Passage provided:
━━━━━━━━━━━━━━━━

But finding control-hijacking URLs is not easy. Firstly, we can’t get the firmware source code - this is a problem for all binary analysis method. Secondly, firmware is run on the device, and deploying device for each firmware will undoubtedly cost a lot. Andrei Costin [1] simulate the firmware’s web interface, perform static and dynamic analysis on it. But this analysis is dependent on the existing static (RIPS) or dynamic (metesploit or exp from exploit database) analysis tools, and as the manufacturer’s security consciousness improves, these vulnerabilities can be easily found by manufacturers themselves and fix, and thus the number of them has greatly reduced. Also some of the vulnerabilities they found require web login credentials (such as cookies) to be triggered, thus these vulnerability do not pose an effective threat to devices in the real world. In addition, they need to use a real Linux kernel to simulate the firmware, which is not efficient enough.

Static vulnerability detection method, such as Yan Shoshitaishvili’s Firmliace, can detect logic flaw (such as back door) effectively, but for the memory corruption and command injection vulnerabilities static detection is not effective enough. However, to perform dynamic firmware testing, one needs to spend a lot on buying equipments or need to get firmware simulated. In fact, the present automated simulation technique works for only a part of the firmware and as we said before, the test result is often not ideal.

In light of these challenges, we purpose a novel firmware vulnerabilities detecting and exploiting tools - DAEWC. It can automatically extract the firmware and look for web server binary. In the firmware binary, through specific strategy it can locate the credential authentication code in the program and use symbol execution technique to identify URLs accessible by unauthorized users, then use a lightweight dynamic data tracker system to detect potential memory corruption and arbitrary command execution vulnerabilities. In addition, this framework can also detect URLs that can open undesired backdoor services (such as Telnet, SSH), which also do not require credentials.

We tested the DAEWC model on four different routers and found at least one control-hijacking URLs on each of them. These routers have different web services, and their architecture includes ARM and MIPS. Experimental results show that DAEWC is effective and accurate to automatically detect vulnerabilities and generate exploit (exp).

To sum up, we made the following contributions:

  • We purpose a novel model that can perform automated detection of Control-hijacking URLs in the embedded device firmware. It can be used to control embedded devices without the web login credentials, so the model can detect more exploitable vulnerabilities than existing firmware vulnerability detection techniques. We can exploit the memory crash and arbitrary code execution vulnerabilities without knowing the details of the firmware implementation.

We implemented a tool DAEWC for automatic vulnerability detection based on the model, which uses the original firmware as input, outputs control-hijacking URLs, and the PoC (Proof of Concept) corresponding to each problematic URL. DAEWC can detect vulnerabilities in multiple architecture firmware and is not related to device hardware platforms.

  • We used DAEWC to detect four different real-world firmware samples and successfully found nine 0-day vulnerabilities. They have been submitted to CVEs.

━━━━━━━━━━━━━━━━

What is asked:
a – Decide whether each statement below agrees with the passage on firmware vulnerability detection. Answer yes or no for each, and quote the words from the passage that settle it.
(i) DAEWC found at least one control-hijacking URL on each of the four routers tested.
(ii) All of the tested routers use the MIPS architecture.
(iii) The passage says that static detection is effective against command injection vulnerabilities.
b – Carry on the passage about firmware vulnerability detection from the point where it ends.

Given material:

━━━━━━━━━━━━━━━━

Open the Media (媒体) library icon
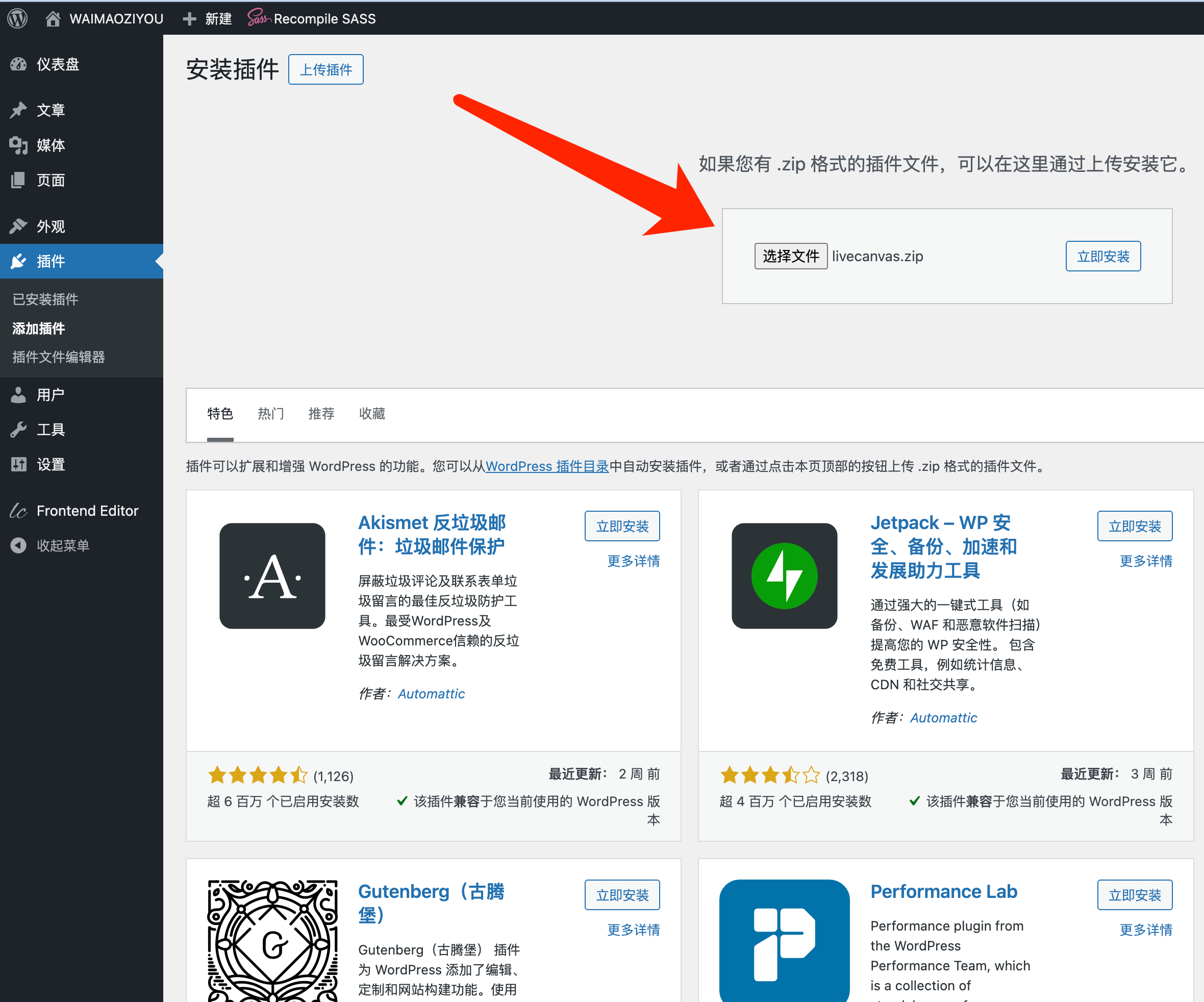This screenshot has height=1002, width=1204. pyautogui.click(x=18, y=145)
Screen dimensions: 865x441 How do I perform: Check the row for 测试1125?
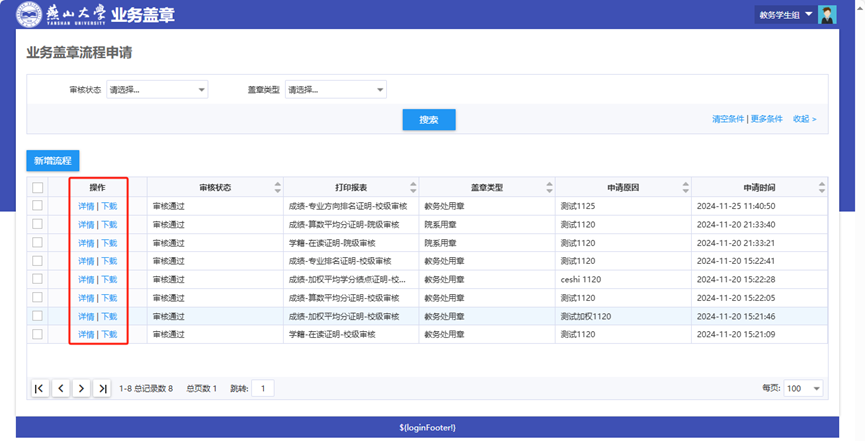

━━━━━━━━━━━━━━━━

Task results:
a –
(i) Yes: "We tested the DAEWC model on four different routers and found at least one control-hijacking URLs on each of them."
(ii) No: "their architecture includes ARM and MIPS."
(iii) No: "but for the memory corruption and command injection vulnerabilities static detection is not effective enough."

b –
  • According to vulnerability detection report, we generated usable exploit successfully.

2 Approach Overview

DAEWC determines control-hijacking URLs in the firmware by following a few steps. First of all firmware is preprocessed. Then it find all URLs that don’t need user authentication by using the static method. After that the dynamic test method is used to identify the vulnerabilities that web server may have in handling these URLs and the payload to trigger these vulnerabilities. Using the payload, a exploit program is automatically generated. At last we manually validate the results (Fig. 1).

Fig. 1.
figure 1

Module Graph of DAEWC

Pretreatment.

Before vulnerability analysis, we need to do some initial work, including selecting firmware to meet the requirements (we will discuss the requirements in Sect. 3), firmware decompression, determination of its root directory, finding the web service application (httpd, lighthttpd, boa, etc.) and its related files, and recording the firmware architecture.

Authentication-bypassing URLs Extraction.

The pre-processed firmware is passed to the authentication-bypassing URLs extraction module. We design the URLs authentication security policies, and according to this policies the DAEWC determine the web authentication module in the firmware (we call this the URLs privilege check point). In these module, by using the method of symbolic execution and regular expression match, DAEWC find URLs in the web site that does not need web authentication. We will discuss the Authentication-bypassing URLs Extraction module in Sect. 4.

Vulnerability Detection.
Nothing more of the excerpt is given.